──────── DOCUMENT TEXT
6 comments on “Are Terry Stops “Custodial” for Miranda Purposes?

  1. The courts have said that these officers can stop you for the purpose of an “investigative detention” (but I don’t see that anywhere in the 4th amendment, but thats how they want to do it), so going by the courts declaration, we come to the point of asking “Am I under arrest?” to give the officer an opportunity to tell you that you are. Texas law is very clear, Chapter 543 of the Transportation Code calls these traffic stops a “warrantless arrest” and that the officer may only release the person from custody if the person will sign a “promise to appear” on the citation. So in the event you are stopped (whether in your car or on foot) by police and you ask “Am I under arrest?”, there is no question that the officer is lying when he tells you that you aren’t, and most know they are lying.

    In order to establish this fact on the record you must proceed forward to the second question which is, “AM I FREE TO GO?” The officer should never be able to give you the same answer to both questions because they are a complete contradiction. You can’t be not under arrest and also not free to go. So the reason you want to follow through with this question is establish on the record that you were in fact in a custodial arrest…the courts have ruled that when a reasonable individual feels that they are not able to leave the scene of their own volition, that constitutes a custodial arrest.
────────────────
──────── EXCERPTED DATA
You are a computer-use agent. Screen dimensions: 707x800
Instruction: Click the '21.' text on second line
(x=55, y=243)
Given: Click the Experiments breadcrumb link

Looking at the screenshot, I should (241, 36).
────────────────
GOAL OF THE EXERCISE: Quote the comment on Terry stops verbatim, from "6 comments on" down to "they are lying.". These entries bear no relation to the comment on Terry stops.

SOLUTION TO THIS PROBLEM:
6 comments on “Are Terry Stops “Custodial” for Miranda Purposes?

  1. The courts have said that these officers can stop you for the purpose of an “investigative detention” (but I don’t see that anywhere in the 4th amendment, but thats how they want to do it), so going by the courts declaration, we come to the point of asking “Am I under arrest?” to give the officer an opportunity to tell you that you are. Texas law is very clear, Chapter 543 of the Transportation Code calls these traffic stops a “warrantless arrest” and that the officer may only release the person from custody if the person will sign a “promise to appear” on the citation. So in the event you are stopped (whether in your car or on foot) by police and you ask “Am I under arrest?”, there is no question that the officer is lying when he tells you that you aren’t, and most know they are lying.